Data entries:
== == ==

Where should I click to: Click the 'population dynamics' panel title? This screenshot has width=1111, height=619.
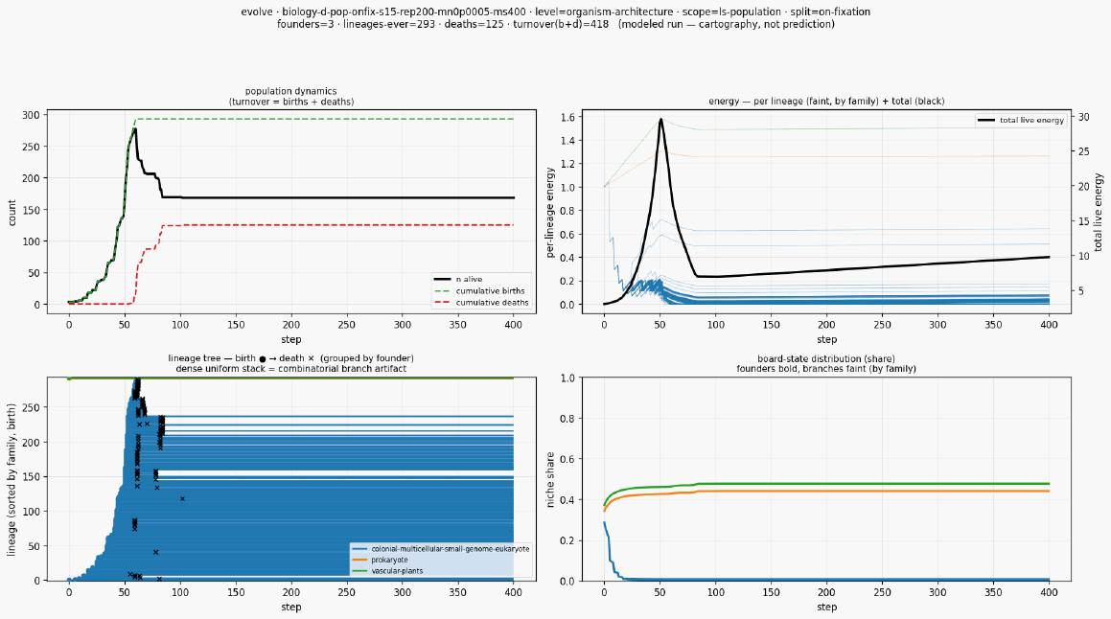[x=291, y=91]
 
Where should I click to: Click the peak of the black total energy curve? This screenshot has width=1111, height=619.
[x=661, y=119]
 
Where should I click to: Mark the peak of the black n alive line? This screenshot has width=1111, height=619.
[x=134, y=129]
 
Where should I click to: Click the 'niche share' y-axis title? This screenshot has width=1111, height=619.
[x=550, y=479]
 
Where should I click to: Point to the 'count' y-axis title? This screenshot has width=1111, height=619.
[x=12, y=213]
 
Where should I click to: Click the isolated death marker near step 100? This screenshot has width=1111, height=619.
[x=182, y=498]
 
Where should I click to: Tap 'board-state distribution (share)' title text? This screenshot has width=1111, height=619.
[x=826, y=359]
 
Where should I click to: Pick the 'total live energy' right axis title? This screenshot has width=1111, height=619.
[x=1099, y=212]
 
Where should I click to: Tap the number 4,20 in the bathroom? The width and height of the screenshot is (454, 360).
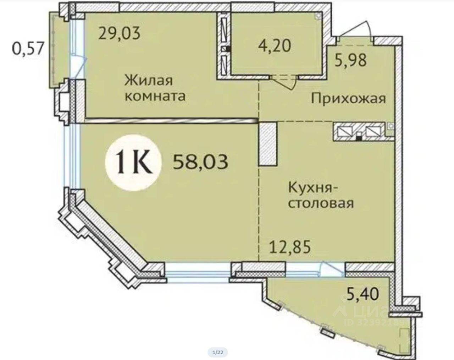pyautogui.click(x=275, y=45)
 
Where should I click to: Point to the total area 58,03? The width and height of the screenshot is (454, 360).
pyautogui.click(x=200, y=162)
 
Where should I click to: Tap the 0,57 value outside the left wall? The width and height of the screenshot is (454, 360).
pyautogui.click(x=28, y=48)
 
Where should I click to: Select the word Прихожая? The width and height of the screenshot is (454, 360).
pyautogui.click(x=348, y=98)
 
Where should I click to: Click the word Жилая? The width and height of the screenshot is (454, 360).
pyautogui.click(x=149, y=81)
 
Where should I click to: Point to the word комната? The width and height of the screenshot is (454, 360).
pyautogui.click(x=155, y=96)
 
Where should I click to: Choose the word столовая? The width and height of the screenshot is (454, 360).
pyautogui.click(x=321, y=203)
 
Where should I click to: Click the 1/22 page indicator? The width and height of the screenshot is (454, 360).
pyautogui.click(x=217, y=352)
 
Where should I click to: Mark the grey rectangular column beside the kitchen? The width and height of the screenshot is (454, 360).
pyautogui.click(x=268, y=143)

== == ==

## [REQUIRED TASK]
Write out the data again from the line with "Where should I click to: Point to the total" up to and including the line with "pyautogui.click(x=217, y=352)", with each click coordinate in the answers increased by 135.

## [EXERCISE ANSWER]
Where should I click to: Point to the total area 58,03? The width and height of the screenshot is (454, 360).
pyautogui.click(x=335, y=297)
 
Where should I click to: Tap the 0,57 value outside the left wall? The width and height of the screenshot is (454, 360).
pyautogui.click(x=163, y=183)
 
Where should I click to: Select the word Прихожая? The width and height of the screenshot is (454, 360).
pyautogui.click(x=483, y=233)
 
Where should I click to: Click the word Жилая? The width and height of the screenshot is (454, 360).
pyautogui.click(x=284, y=216)
 
Where should I click to: Point to the word комната? The width and height of the screenshot is (454, 360).
pyautogui.click(x=290, y=231)
 
Where should I click to: Choose the word столовая? The width and height of the screenshot is (454, 360).
pyautogui.click(x=456, y=338)
 
Where should I click to: Click the 1/22 page indicator? The width and height of the screenshot is (454, 360).
pyautogui.click(x=352, y=487)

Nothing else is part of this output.